Similarly, a scanned document can be stored for later access.
[0025] It is also possible for access to the non-volatile memory
114 to be available or controlled from remote locations by suitable
communication devices and/or protocols through the network
connection 110.
[0026] A problem arises due to the relatively limited space
available in the non-volatile memory 114 of the multifunction
reprographic device 10. While the multifunction reprographic device
10 acts as a file server, it is not usually designed with that as a
primary mission and hence the size of the non-volatile memory 114
is limited compared to those of a dedicated file server. Hence, as
users accumulate and store print and scan jobs, the storage space
in the non-volatile memory 114 will quickly be used up.

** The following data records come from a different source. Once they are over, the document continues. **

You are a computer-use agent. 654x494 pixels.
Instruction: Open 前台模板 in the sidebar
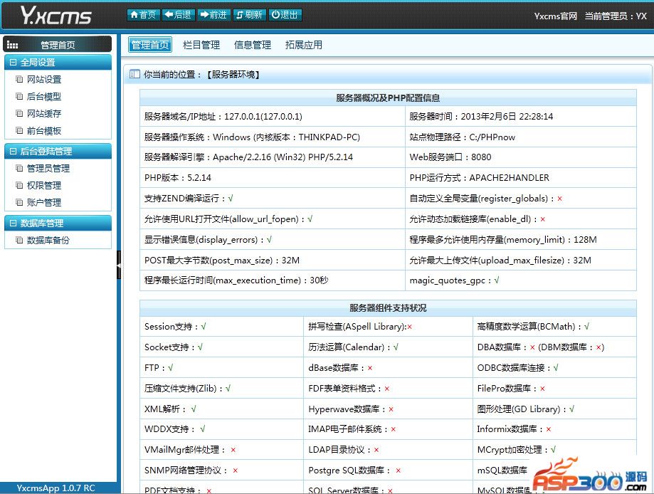click(x=44, y=131)
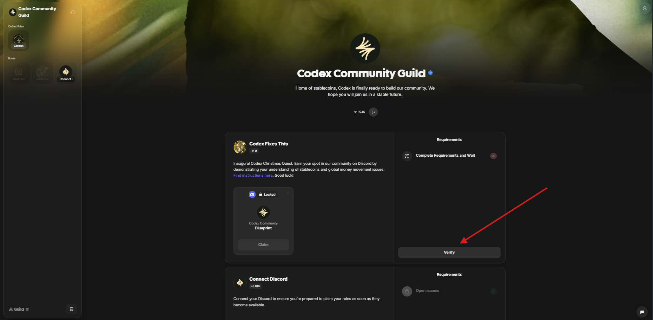Click the red X requirement status
This screenshot has width=653, height=320.
click(x=493, y=156)
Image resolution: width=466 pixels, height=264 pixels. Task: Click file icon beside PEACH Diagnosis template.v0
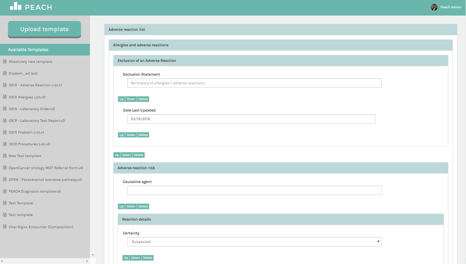[5, 192]
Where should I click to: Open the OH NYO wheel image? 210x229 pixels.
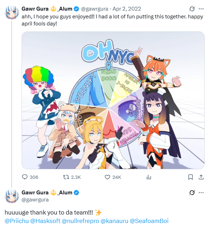pos(113,100)
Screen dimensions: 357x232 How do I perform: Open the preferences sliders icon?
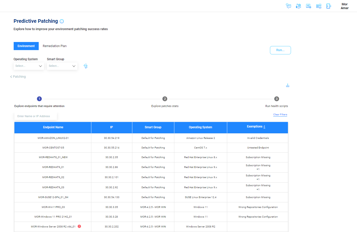coord(309,6)
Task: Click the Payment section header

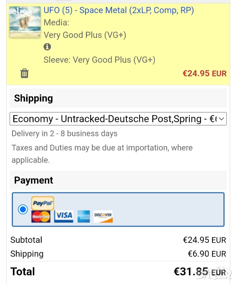Action: point(34,180)
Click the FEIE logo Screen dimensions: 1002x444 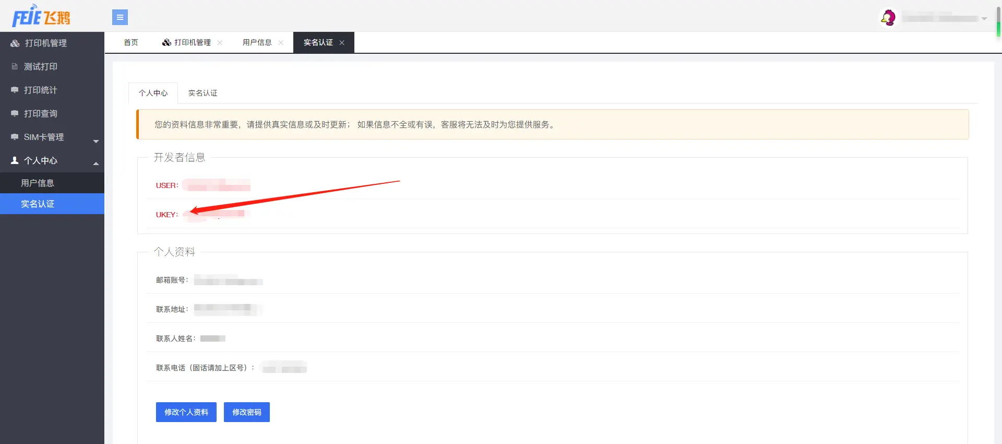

[0027] A simple way to alleviate this problem is to set up the
processor 108 to periodically scan the files stored in the
non-volatile memory 114 and delete those older than some
predetermined time limit. Another alternative is to set up user
accounts with limited storage capacity to allow users to control
their usage of the in the non-volatile memory 114.
[0028] Both of these approaches lack flexibility. The automatic
deletion of files may not accommodate those users or jobs that
require that a document be left in the multifunction reprographic
device 10 for longer than the standard delete period. Setting up
user accounts limits the number and set of users that have access
to all the features of any particular multifunction reprographic
device. In addition, these methods may require intervention of
system administrative personnel, thus increasing the expense and
availability of the multifunction reprographic device.
[0029] An alternative method is shown in FIG. 2. As illustrated in
FIG. 2, options are enabled to allow for several alternatives other
than simple deletion. These include selective degradation of files
by use of compression before complete deletion. The compression can
be from either a lossless method or various lossy methods.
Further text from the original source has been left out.